The likelihood of spontaneous healing of a pathological fracture in this context is unknown but the chances are presumed to be low and so conservative treatment is not usually recommended. One cited study published in 1983, used a variety of management methods of pathological fractures (including operative and non-operative methods), reported on healing rates of these fractures due to metastases of different primary tumours, but the rate of healing in conservatively managed fractures alone is not reported here or elsewhere in the literature [6]. The chances of a fracture through a metastatic deposit healing are thought to be slightly greater should the patient be receiving systemic therapy, and thought not to be possible in patients who are not. In one case report, a patient receiving alpha-interferon treatment for a clear cell renal carcinoma, chose conservative management of his pathological fracture in his proximal humerus. Spontaneous healing was observed at three months post initial presentation [7]. In another case report, one patient underwent spontaneous healing of a missed femoral neck fracture through a metastatic lesion from a primary breast cancer. Her radiological evidence of healing was found incidentally, two years after her hip pain had begun. Treatment of her primary breast cancer included bilateral mastectomy, chemotherapy and radiotherapy [8]. A case report of a fracture through malignant transformation of an enchondroma to a chondrosarcoma (radiologically diagnosed without tissue diagnosis) showed radiological healing without surgical or oncological treatment after 8 weeks [9]. Notably, none of these case reports demonstrate healing of a fracture through a metastatic bone deposit with no surgical or oncological treatment.
Conclusion
In the field of Orthopaedic Oncology, the case numbers are small, reflecting the natural prevalence of disease, be this primary or secondary bone tumours. There are few published cases of pathological fractures secondary to metastases healing spontaneously with concurrent oncological treatment and none without concurrent oncological treatment. There are recently published British Orthopaedic Association clinical guidelines for the management of suspected Metastatic Bone Disease which focus on the investigation of suspected lesions, but do not provide guidelines on clinical treatment [10]. This fact reflects on the case-by-case nature in which decisions must be made for patients who have such diagnoses. These patients are often older, come with co-morbidities and are not all amenable to what would be first-choice management in a fitter and younger patient.
References
- Bray F, Ferlay J, Soerjomataram I, Siegel R, Torre LA, Jemal A. Global cancer statistics 2018: GLOBOCAN estimates of incidence and mortality worldwide for 36 cancers in 185 countries. CA Cancer J Clin. 2018; 68: 394-424.

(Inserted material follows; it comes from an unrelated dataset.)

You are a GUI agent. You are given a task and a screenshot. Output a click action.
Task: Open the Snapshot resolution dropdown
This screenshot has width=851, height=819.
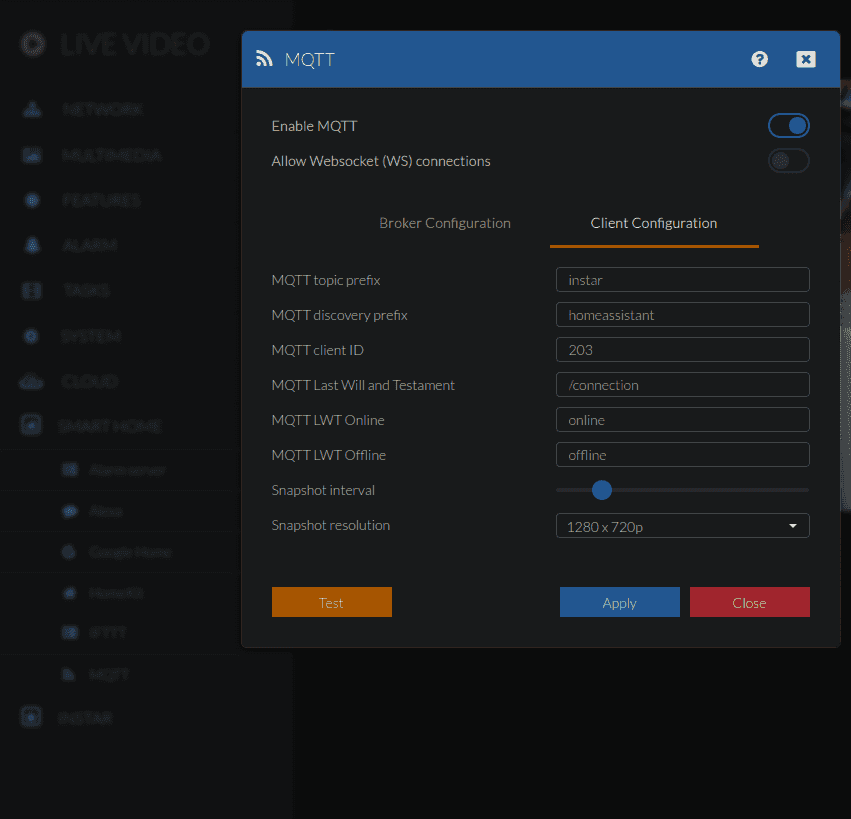(682, 526)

- Gupta K, Miller JD, Li JZ, Russel MW, Charbonneau C. Epidemiologic and socioeconomic burden of metastatic renal cell carcinoma (mRCC): a literature review. Cancer Treat Rev. 2008; 34: 193-205.

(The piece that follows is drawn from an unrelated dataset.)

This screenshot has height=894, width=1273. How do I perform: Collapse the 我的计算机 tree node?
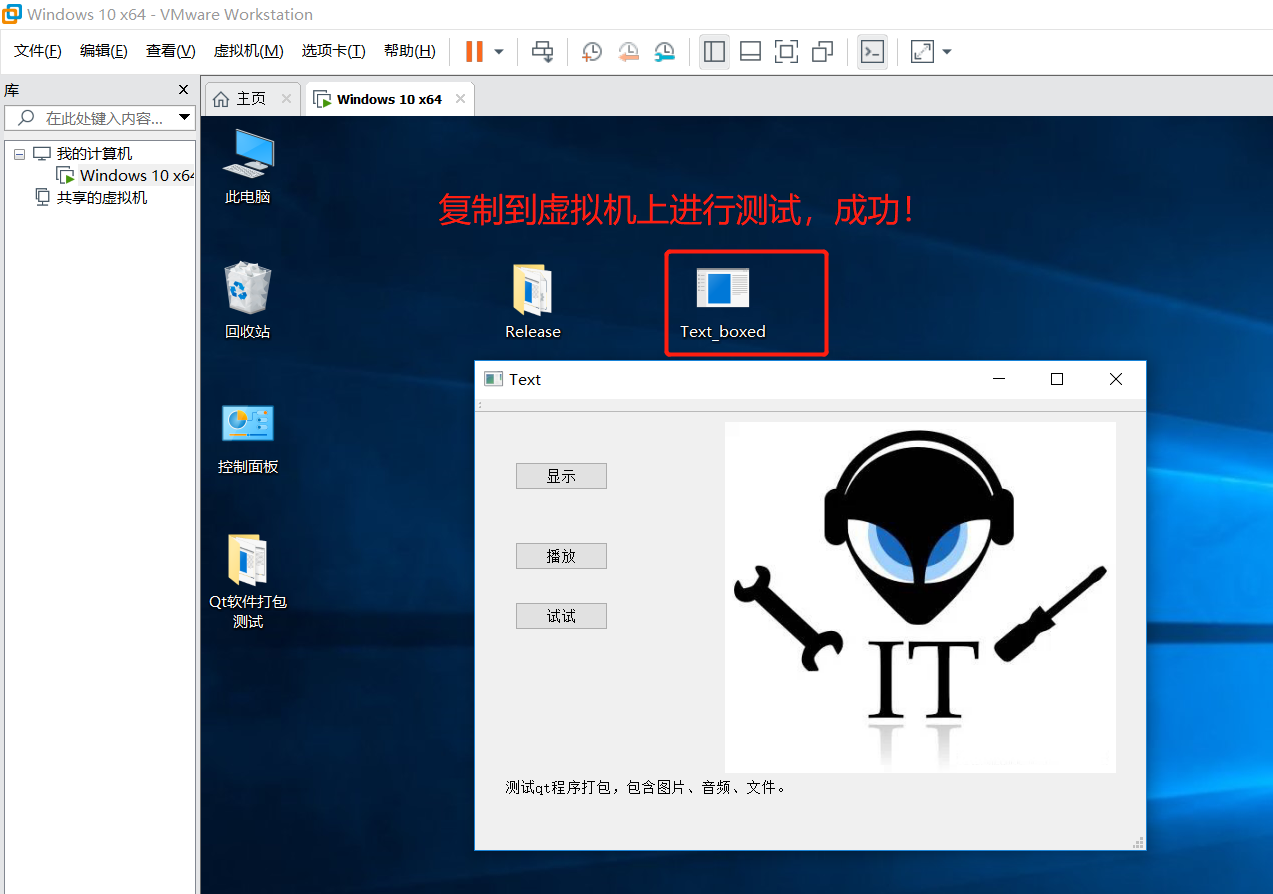point(19,153)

- Bianchi M, Sun M, Jeldres C, Shariat SF, Trinh QD, Briganti A, et al. Distribution of metastatic sites in renal cell carcinoma: a population-based analysis. Ann Oncol. 2012; 23: 973-80.
- Kathuria-Prakash N, Drolen C, Hannigan CA, Drakaki A. Immunotherapy and Metastatic Renal Cell Carcinoma: A Review of New Treatment Approaches. Life (Basel). 2021; 12: 24.
- Asano Y, Yamamoto N, Hayashi K, Takeuchi A, Miwa S, Igarashi K, et al. Case report: Complete remission of bone metastasis from renal cell carcinoma in histopathological examination after treatment with immune checkpoint inhibitors. Front Immunol. 2022; 13: 980456.
- Gainor BJ, Buchert P. Fracture healing in metastatic bone disease. Clin Orthop Relat Res. 1983; 178: 297-302.
- Shareef S, Sinha S, Bramely D. Spontaneous healing of a pathologic fracture of the humerus. Current Orthopaedic Practice. 2012; 23: 66-67.
- Kong AC, Zarate SD, Belzarena AC. Missed pathological femoral neck fracture undergoes spontaneous healing. Radiol Case Rep. 2022; 17: 72-76.
- Herget GW, Haag M, Strohm PC, Uhl M, Knoeller S, Sudkamp N. Spontaneous healing of pathologic humerus fracture caused by a cartilaginous tumor. Acta Chir Orthop Traumatol Cech. 2006; 73: 400-2.
- British Orthopaedic Association, B. O. O. S. (2022, June 2022). “Management of Metastatic Bone Disease (MBD). 2023.